The kernel code is not all that efficient and managing the IP:sockets. We’ve additionally setup HAProxy manage those ip:sockets combinations to gets us to the 320k limit (2667 connects/disconnects per second). Set the port range on the source to allow haproxy’s built in functions to manage sockets; more efficient manner then the regular (non-custom) linux kernel code.
We also have these set in /etc/sysctl.conf
# haproxy net config
net.ipv4.tcp_tw_reuse = 1
net.ipv4.ip_local_port_range = 1024 65023
net.ipv4.tcp_max_syn_backlog = 10240
net.ipv4.tcp_max_tw_buckets = 400000
net.ipv4.tcp_max_orphans = 60000
net.ipv4.tcp_synack_retries = 3
net.core.somaxconn = 65536
Reducing IO wait and hot table contention allows for more DML per second.
The Default (mapmyfitness db) writer is 33% write with I/O wait at 0.1%:
SSD servers fall down at greater then 10% I/O wait
1k DML per second, 2k reads per second
The workouts writer is 25% write with I/O wait at 4.2%:
HDD servers fall down at greater then 20% I/O wait
200 DML per second, 650 reads per second
Default read array: supporting 10k reads per second with 0.3% I/O wait
We’ve had peaks at 23k reads per second, bumping up against the 10% I/O wait threshold on the single SSD read server, so we’ve added an additional SSD server.
Connection overload, limited at haproxy, not on the server.
So we should always will be able to connect to the server even if all of the configured connections are “used”.
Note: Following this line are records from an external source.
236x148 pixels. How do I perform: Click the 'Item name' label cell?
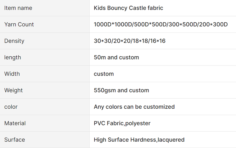point(18,8)

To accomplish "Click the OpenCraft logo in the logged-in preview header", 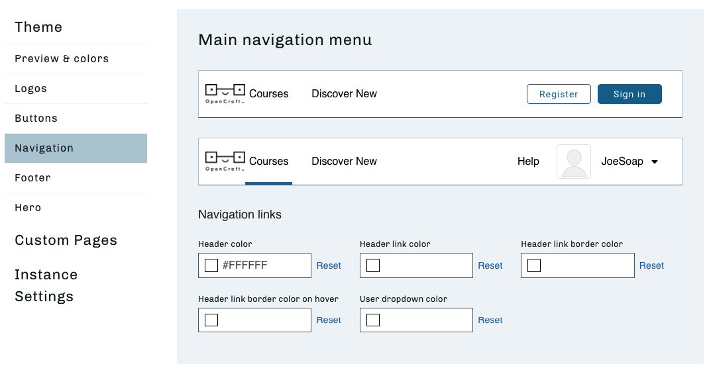I will pos(225,162).
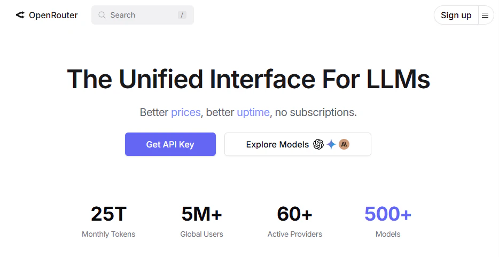Click the OpenRouter brand name text
This screenshot has height=257, width=499.
point(53,15)
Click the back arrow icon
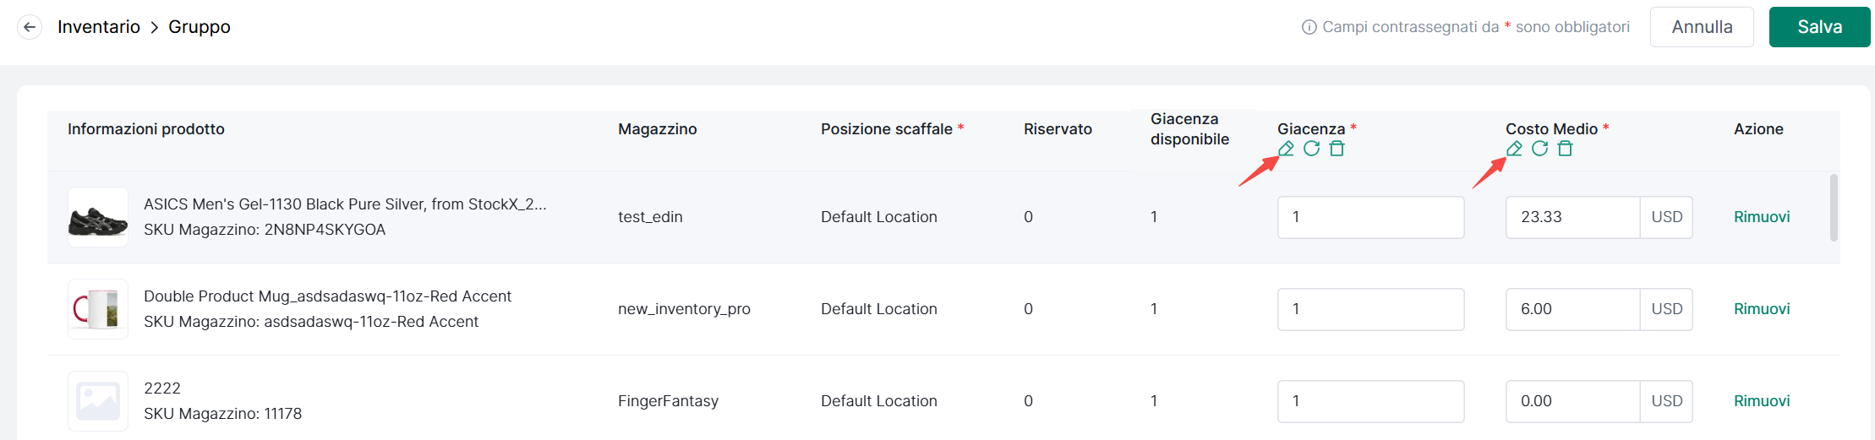Image resolution: width=1875 pixels, height=440 pixels. click(x=30, y=27)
add: modify the haproxy config and reload
remove: for maint, stop xinetd service, permanent modify haproxy config and reload
graceful reload with the -sf options in the haproxy init.d script.
haproxy manages the connections according to the health checks, when a server is detected as down, connections are moved to another available server in the backend. If all the servers are down, then the backups listed in the haproxy back-end config take the connections.
Writer failover: not a good idea. Why did the original writer fail? Is there a flapping condition, causing the current writer to go down then back up, etc? MySQL replication, while pretty robust, has had serious problems in our environment in the past, with duplicate key violations on insert or missing rows on deletes, caused by flapping or duplicate writes to both masters.
Writes to multiple masters would dramatically increase our write throughput but again issues with duplicate keys, foreign key constraints have stopped up from moving in that direction.